(Exercise data)
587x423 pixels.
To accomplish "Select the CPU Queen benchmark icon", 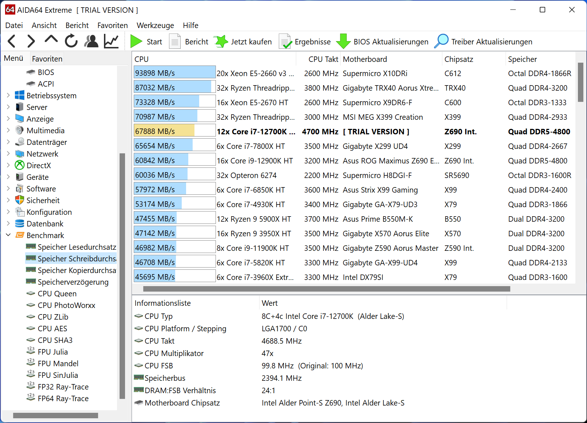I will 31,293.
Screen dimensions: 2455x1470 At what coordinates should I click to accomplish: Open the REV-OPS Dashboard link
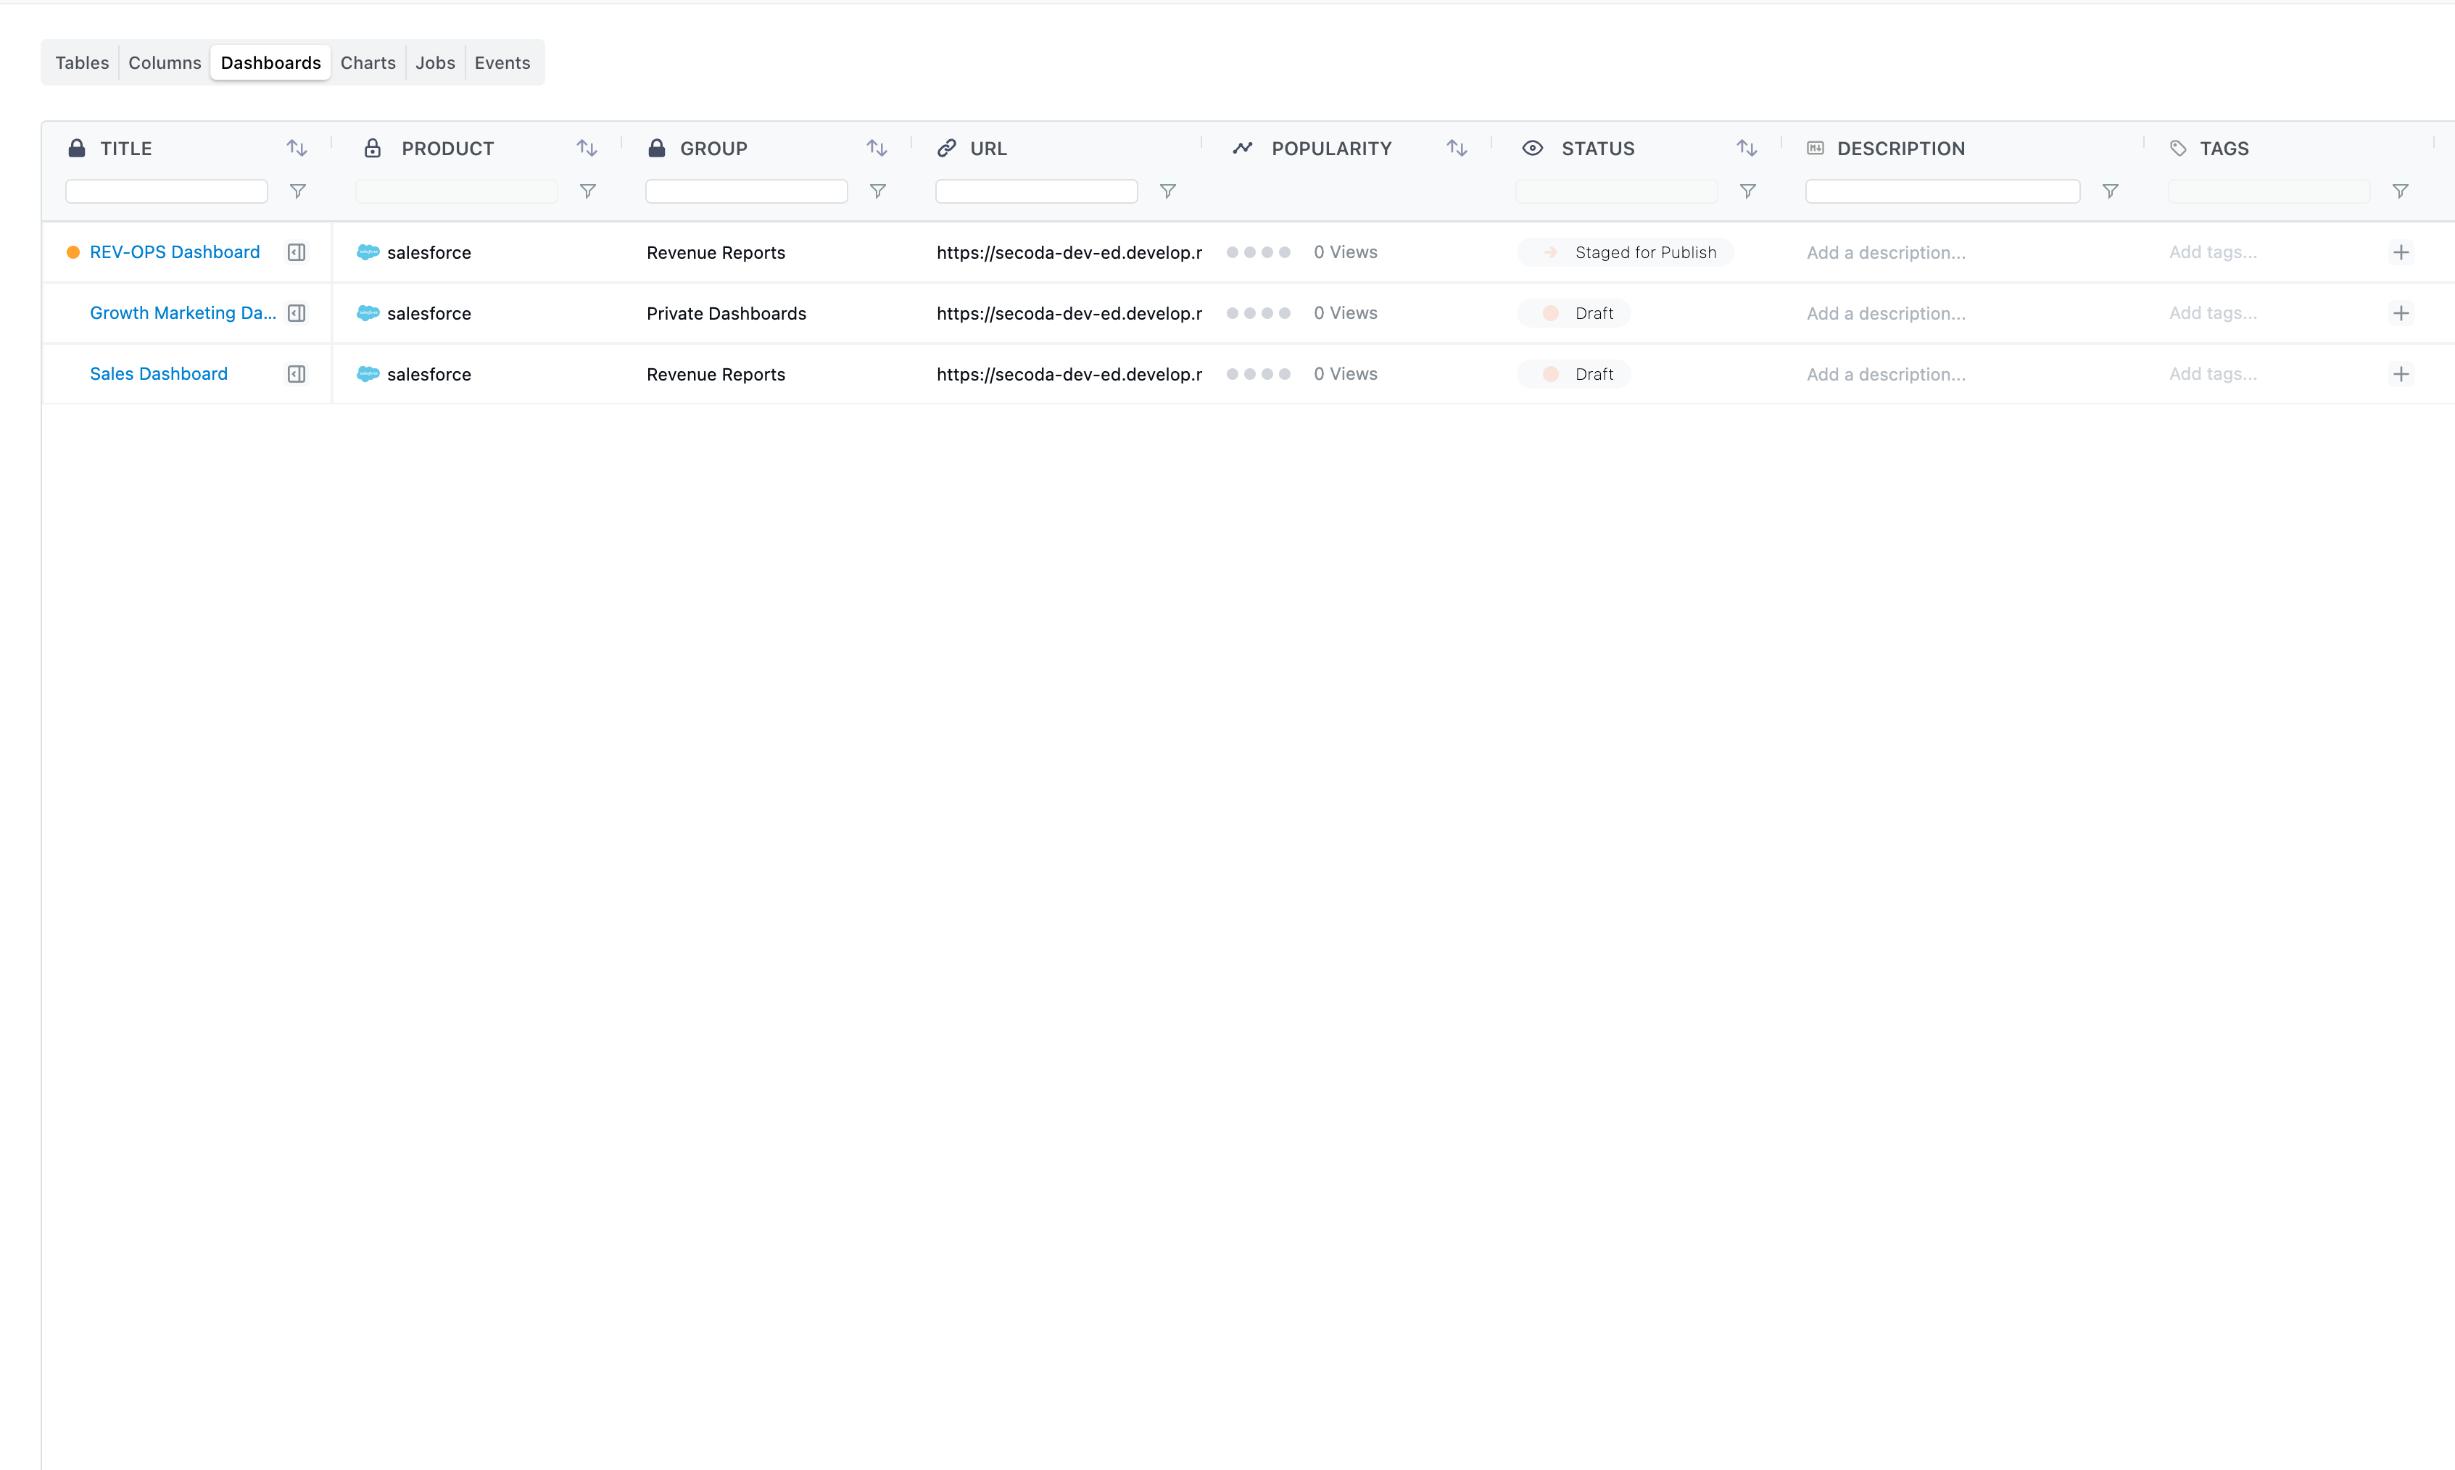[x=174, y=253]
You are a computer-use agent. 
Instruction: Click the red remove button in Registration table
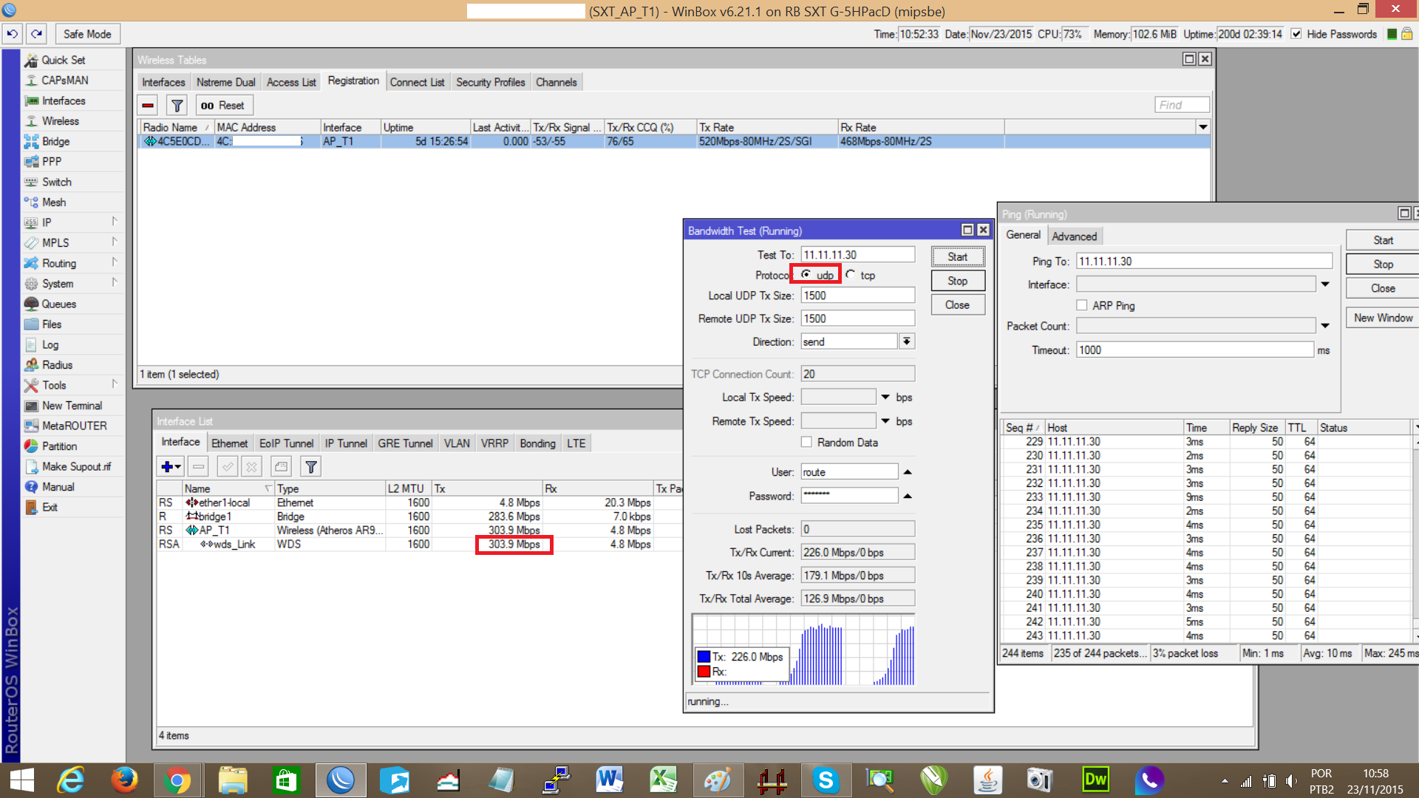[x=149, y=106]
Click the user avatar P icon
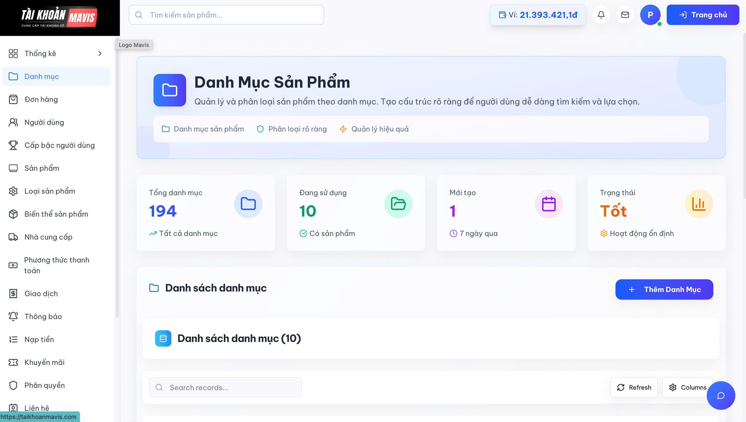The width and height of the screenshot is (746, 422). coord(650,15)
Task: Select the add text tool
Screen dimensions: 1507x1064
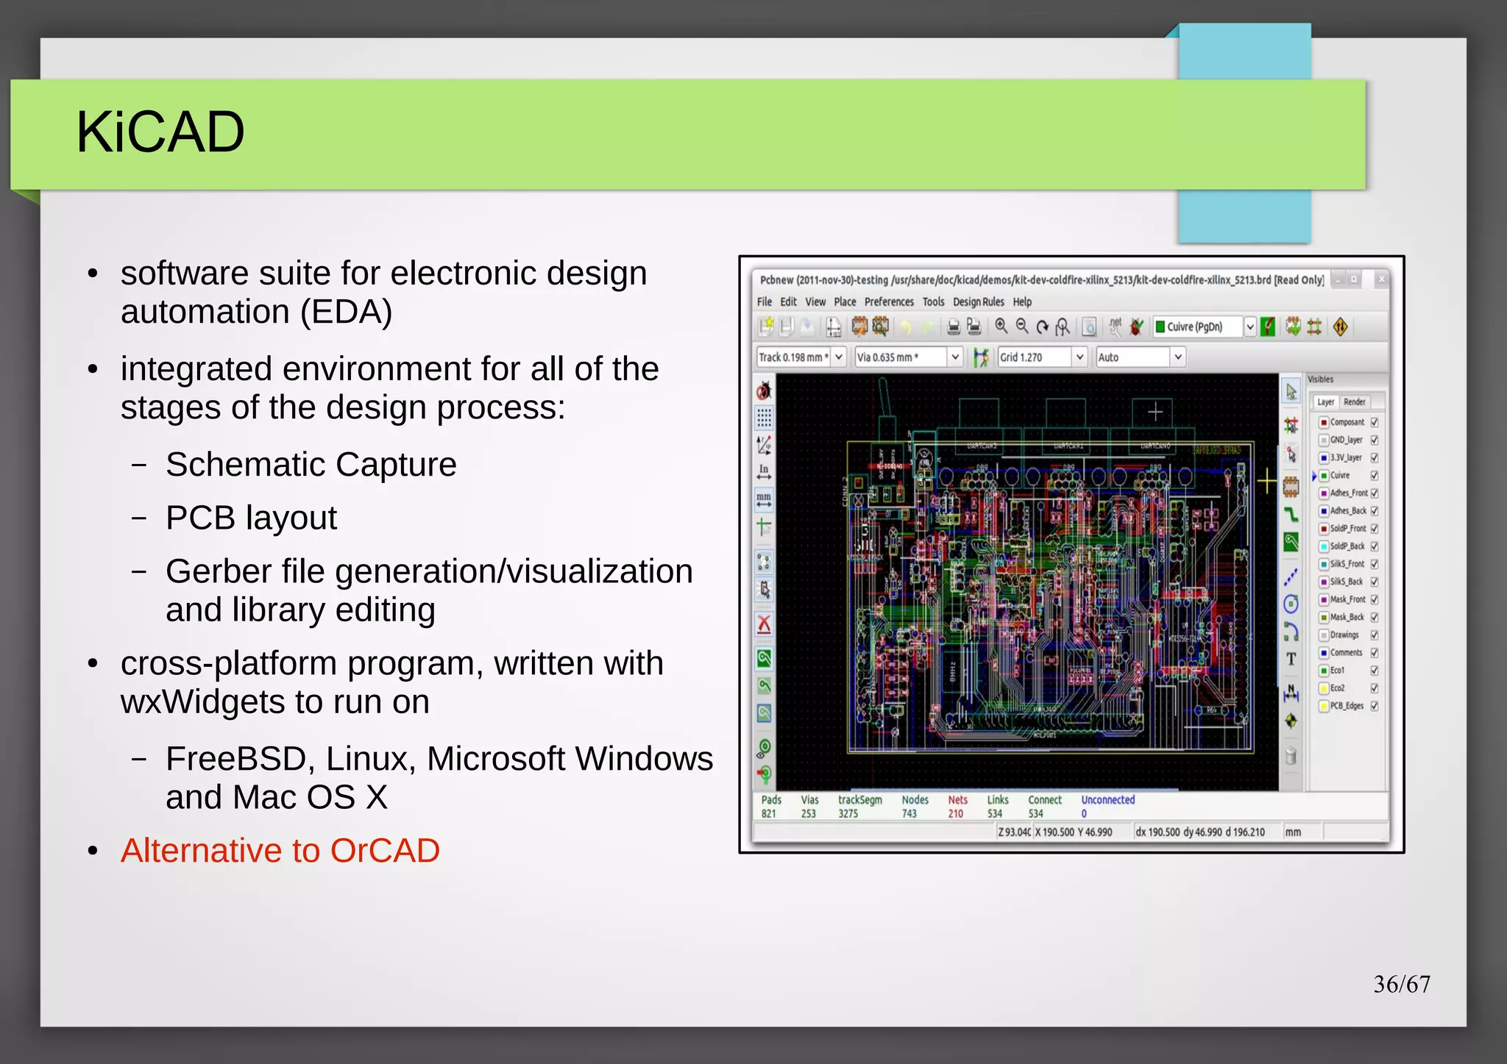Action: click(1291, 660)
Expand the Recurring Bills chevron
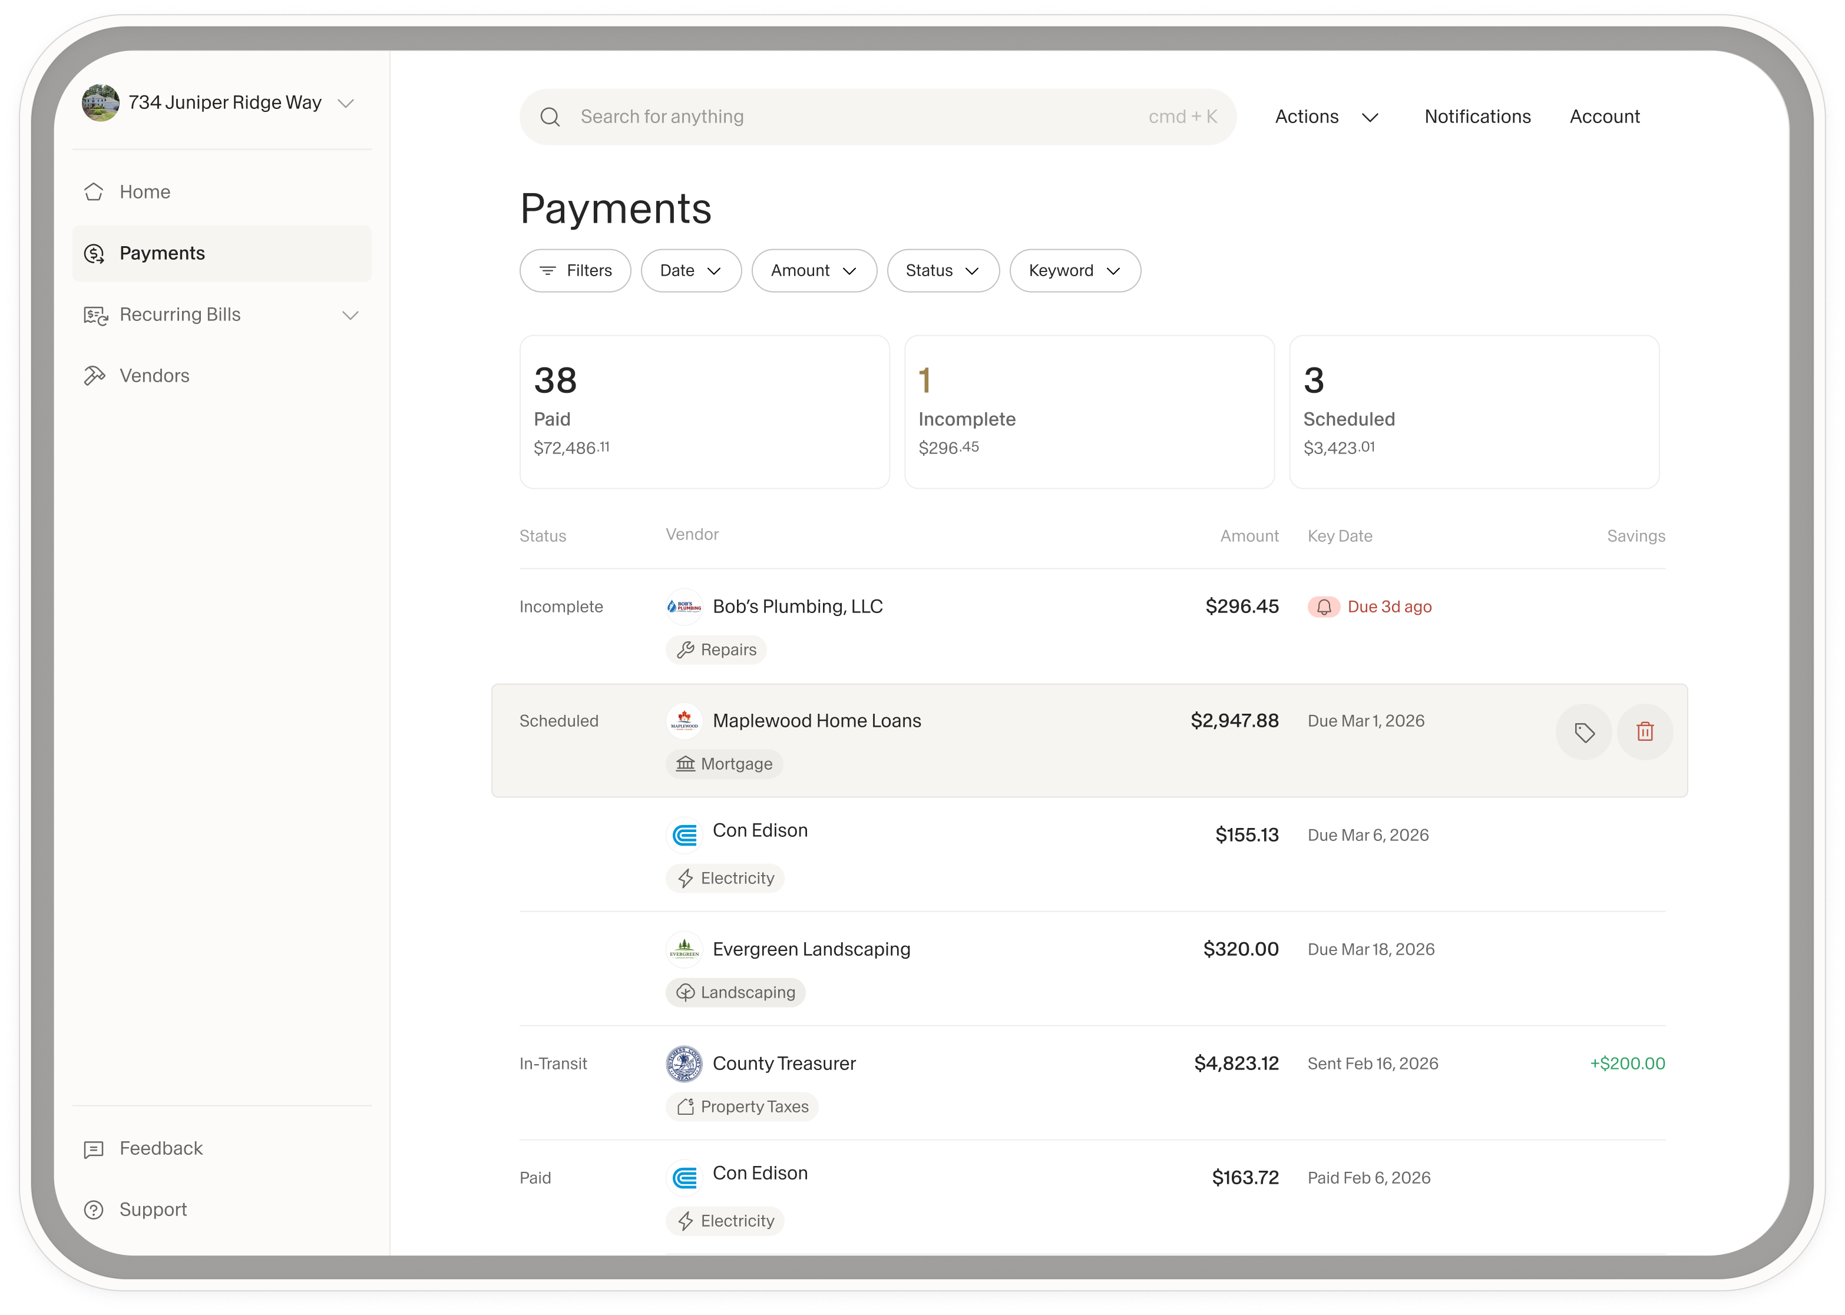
(End Exercise data)
Only the lines from the one containing "Screen dimensions: 1507x1064" through the end of the records above should be retyped, exactly as they stand, with any pictures left out.

- **Finished task**
Screen dimensions: 1507x1064
Action: click(1291, 660)
Expand the Recurring Bills chevron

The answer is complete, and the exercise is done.